Given how at least 5 people who actually were there in leading positions all have refuted your story I do not think you are professional anymore due to the total failure to admit that maybe you are wrong. Nobody except you seems to "remember" this.
Yes, the patent threats were real but nobody has proof that they affected the direction of desktop Linux.
The patent threats I remember from that era was Balmer making a wooly claim that all Linux users were likely infringing. Not just Gnome users and KDE users. And at the same time refusing to elaborate about which specific patents that would be.
And MS making a $440m payment to Novell/SuSE for Linux support to get Novell to make a $40m payment to MS for "patents", which seems a rather lopsided agreement to announce as a combined deal if the patent threats had been anything but MS trying to scare people.
"I tried to be professional and impersonal about this, and such scorn is hurtful."
You've asserted that "everyone seems to forget" why something happened when a whole bunch of people who were there while it happened, and made it happen do not agree with your version of events. People tend to react badly to that sort of thing - especially when things land on HN and threaten to become accepted fact by a lot of folks who weren't there.
Microsoft rattled its patent sabers in the direction of Linux, true enough. But those patent allegations were believed to cover [1] the kernel, OpenOffice.org, the "Linux GUI", and an assortment of "other" things.
I won't claim to have been "there" myself - but I was "there"-adjacent: either working for one of the vendors (Novell), or writing about GNOME, doing an (admittedly small) amount of volunteering for GNOME around marketing/PR, attending GUADECs, and so forth.
My memories are, at this point, admittedly hazy -- but I cannot recall a single conversation or suggestion that the direction of GNOME 3 or Unity were prompted by, inspired by, caused by, or otherwise motivated in any way by Microsoft patents. Not officially in public, not behind closed doors while working at Novell, not in the hallways of SUSE's office in Germany, not during my tenure at Red Hat, not over a beer with any of the GNOME developers, nor any people I talked with between the early whispers of GNOME 3 planning to today.

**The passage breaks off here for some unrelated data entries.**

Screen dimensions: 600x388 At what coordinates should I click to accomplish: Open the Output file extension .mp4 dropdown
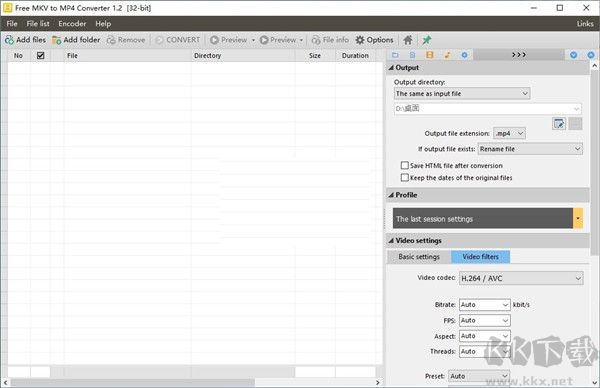[x=509, y=134]
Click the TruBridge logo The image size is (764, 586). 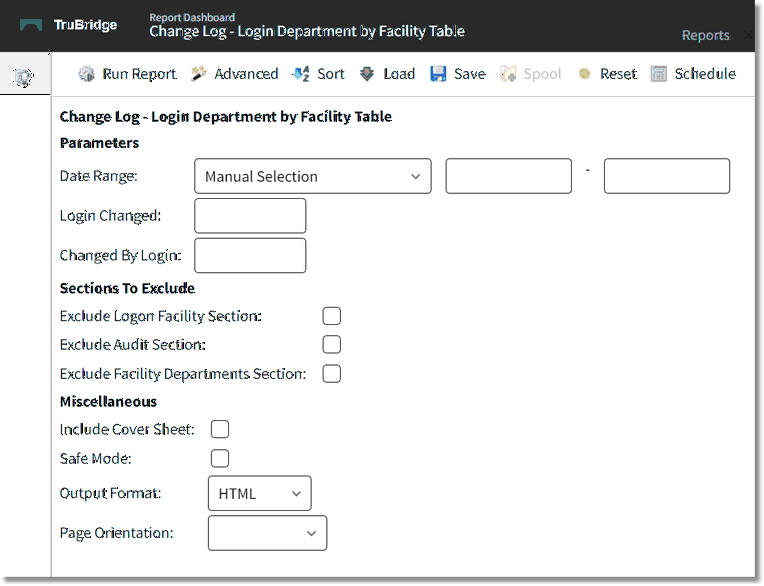tap(68, 25)

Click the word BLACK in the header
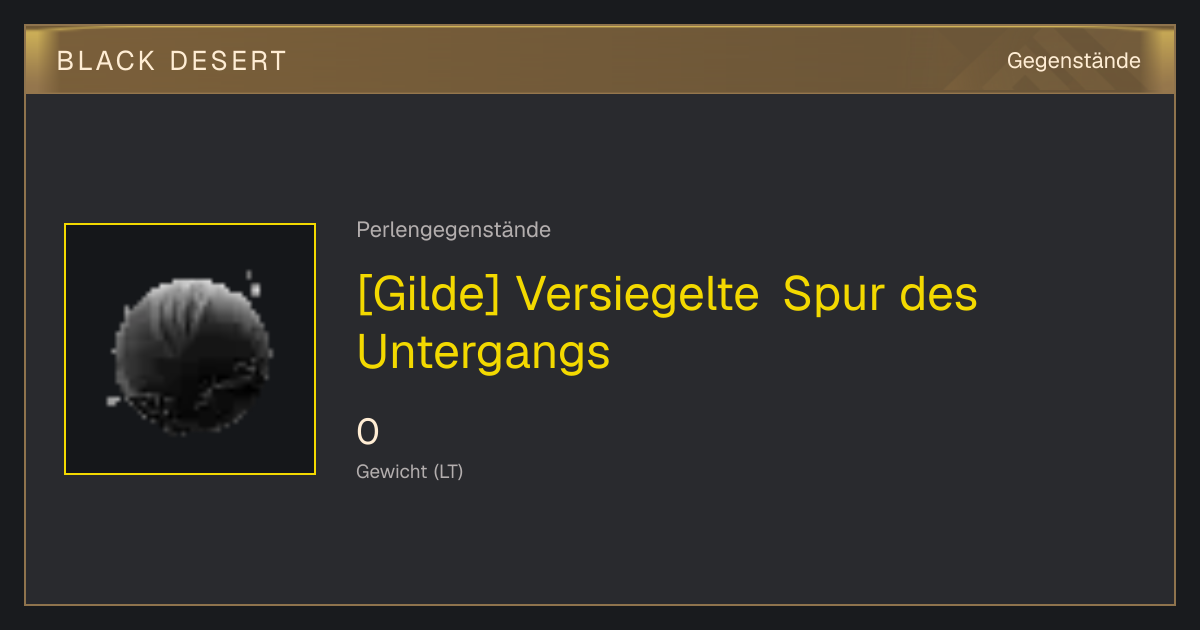106,61
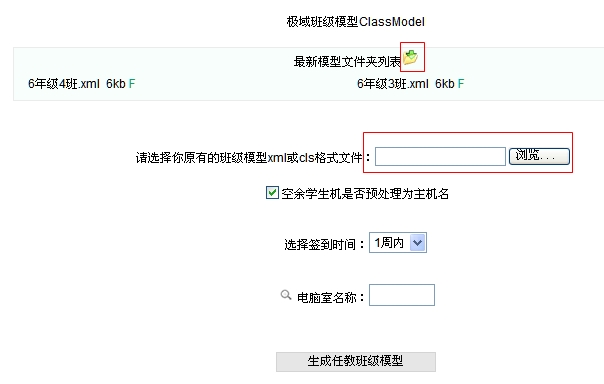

It seems deeply odd that, had GNOME 3 been a "oh shit, Redmond's gonna sue us" action, nobody in all that time would've let spill. Odder still that those vendors wouldn't have simply pivoted to KDE, CDE, Xfce, or any of the other available environments. Nor did Red Hat jettison FVWM-95 IIRC from any and all repos they'd have been liable for -- given that Red Hat has no love for allowing risky things into RHEL or Fedora, I find it odd that they'd have puttered along with GNOME 2 under threat of patent suits until GNOME 3 was ready.
If you can cite anyone who was involved in GNOME development who says differently, who says "yes, we had to change desktop design due to patents," I'd be curious to hear that story. But when folks like Jeff chime in to say "nope," I'd put the burden on you for proof.
What I recall was that desktop folks were trying to make the desktop enticing enough to move people from Windows. They'd heard time and again how Linux was too difficult to use and went in a direction they thought was more user-friendly.
You also assert that Red Hat wrote GNOME in reaction to Qt not being GPL. Some Red Hatters were involved in the early creation of GNOME but that's not really correct either. Red Hat provided sponsorship early on, but claiming "Red Hat wrote GNOME" is over-simplification to the point of falsification. The real history is much more complicated and more interesting.
> It's difficult to elaborate on "nope", unless someone wanted to do a point-by-point takedown
I would love that, and I think given that I tried hard to give references for my assertions, countering it merits the same.
> which it doesn't deserve.
I am saddened to hear that. I tried to be professional and impersonal about this, and such scorn is hurtful.
> GNOME 3's minimalist top bar
Which is one of my personal primary objections to the environment: this colossal waste of precious vertical pixels, which is squandered to no point.